§ **PROBLEM REQUIREMENTS**:
Collect each line of the records below that contains the word "named", and copy every such line in full.

◇ ◇ ◇ ◇ ◇

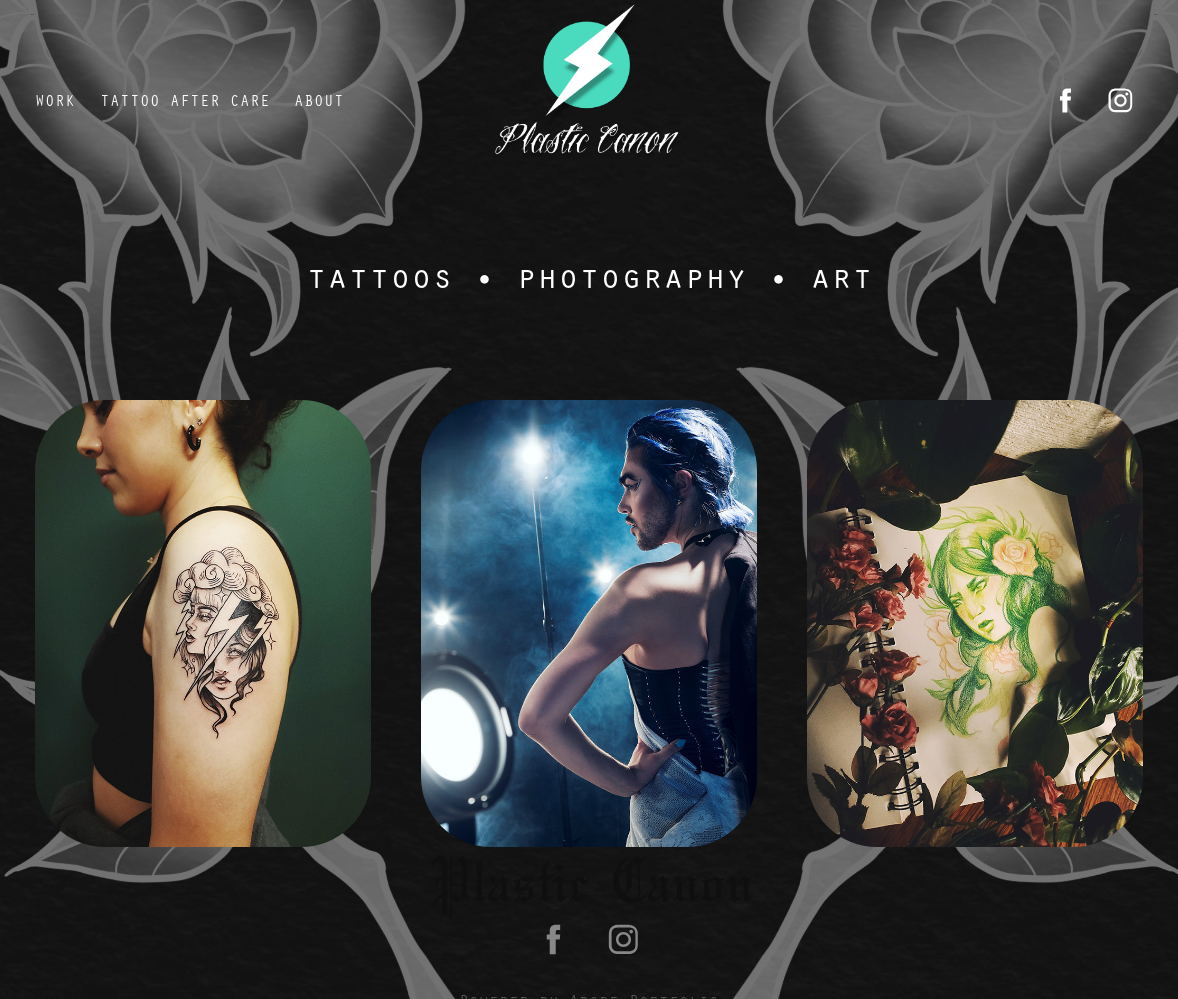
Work (55, 100)
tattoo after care (185, 100)
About (319, 100)
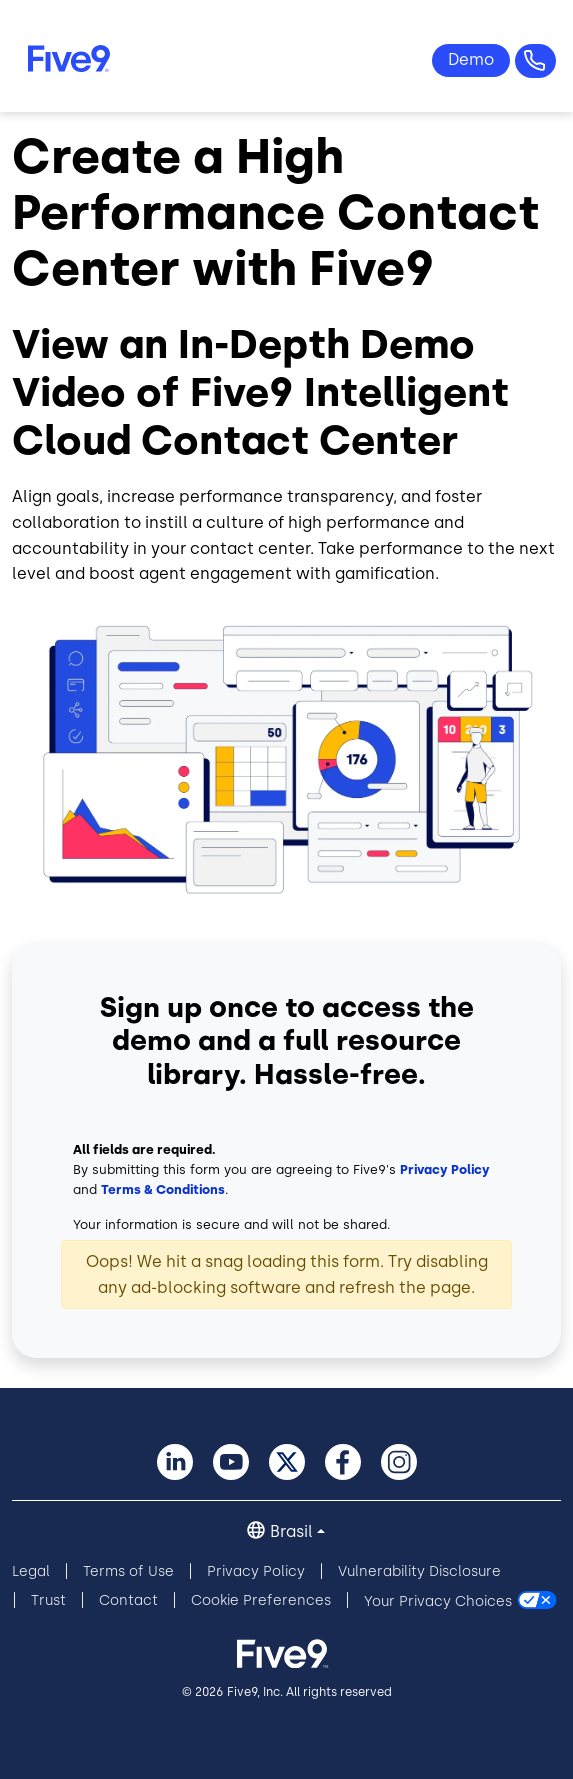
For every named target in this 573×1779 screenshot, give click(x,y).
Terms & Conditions (163, 1189)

◇ ◇ ◇ ◇ ◇

§ **WRITTEN SOLUTION**:
For every named target in this 573×1779 screenshot, give click(x,y).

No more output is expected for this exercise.